À vista disso, não obstante a importância de se destrinçar pontualmente as publicidades no comércio digital, notadamente no que tange à atual questão das apostas esportivas, pode-se afirmar que a responsabilidade civil dos influenciadores digitais é regida por princípios gerais do direito civil, assim como pela lei vigente recentemente promulgada, além de demais normativas esparsas relacionadas à proteção do consumidor, publicidade e outros aspectos legais que se aplicam ao ambiente digital

Com isso, ainda que inexistisse previsão expressa na Lei 14.790/23 sobre a restrição de personalidades conhecidas ou celebridades de associarem apostas à conduta socialmente atraente ou relacionar à êxito social ou financeiro, o ordenamento jurídico brasileiro já conta com previsões que permitam a responsabilização de quem promove publicidade enganosa ou abusiva, devendo responder por eventuais danos causados ao consumidor, de acordo com previsão da lei consumerista, da mesma forma que incumbe ao profissional a responsabilidade por produtos e serviços, sendo responsável pela divulgação de produto ou serviço defeituoso ou prejudicial, ele pode ser responsabilizado por danos decorrentes desse produto ou serviço, de acordo com as normas de responsabilidade civil previstas no Código Civil.
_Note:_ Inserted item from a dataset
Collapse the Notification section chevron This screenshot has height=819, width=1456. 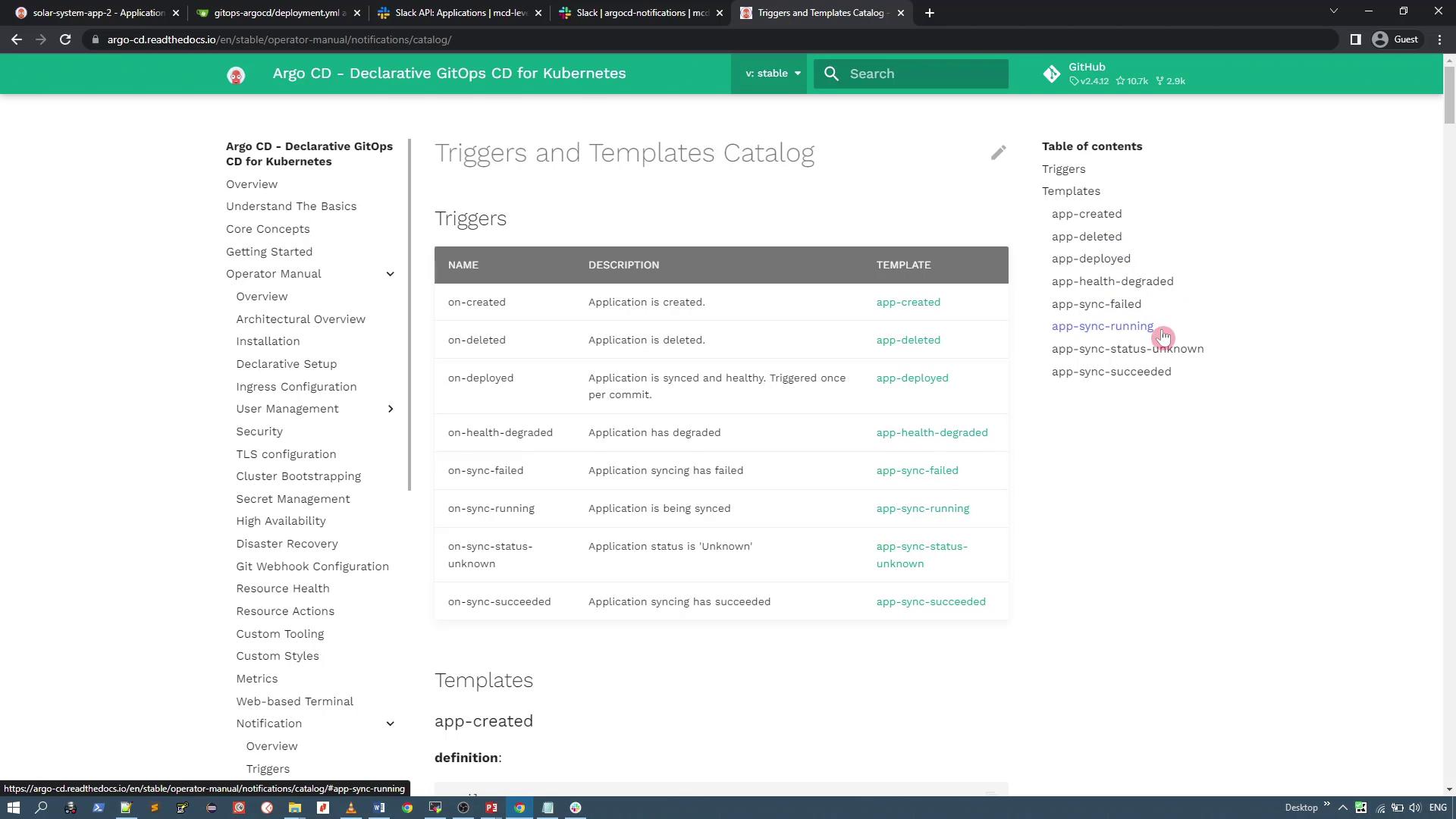[x=390, y=723]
Outrossim, acerca da autorregulamentação, importante mencionar as regras estabelecidas no Código de Ética emanado pela organização desportiva do futebol, a qual proíbe dirigentes, técnicos, árbitros e jogadores a realizarem apostas esportivas, de forma a proteger o próprio mercado, através de medidas capazes de mitigar situações conflitantes com a ética e a integridade desportiva.

Em resumo, o marketing de influência, desde o seu surgimento e com o decorrer de sua ascensão, deixou de ser conduzido à inércia legislativa, passando a integrar o escopo de importantes discussões do setor para regulamentação adequada, visando os melhores interesses de seus componentes, sendo imprescindível a compreensão da responsabilidade legal das normas aplicáveis ao tema, sendo estas em constantes aprimoramento com as recentes movimentações.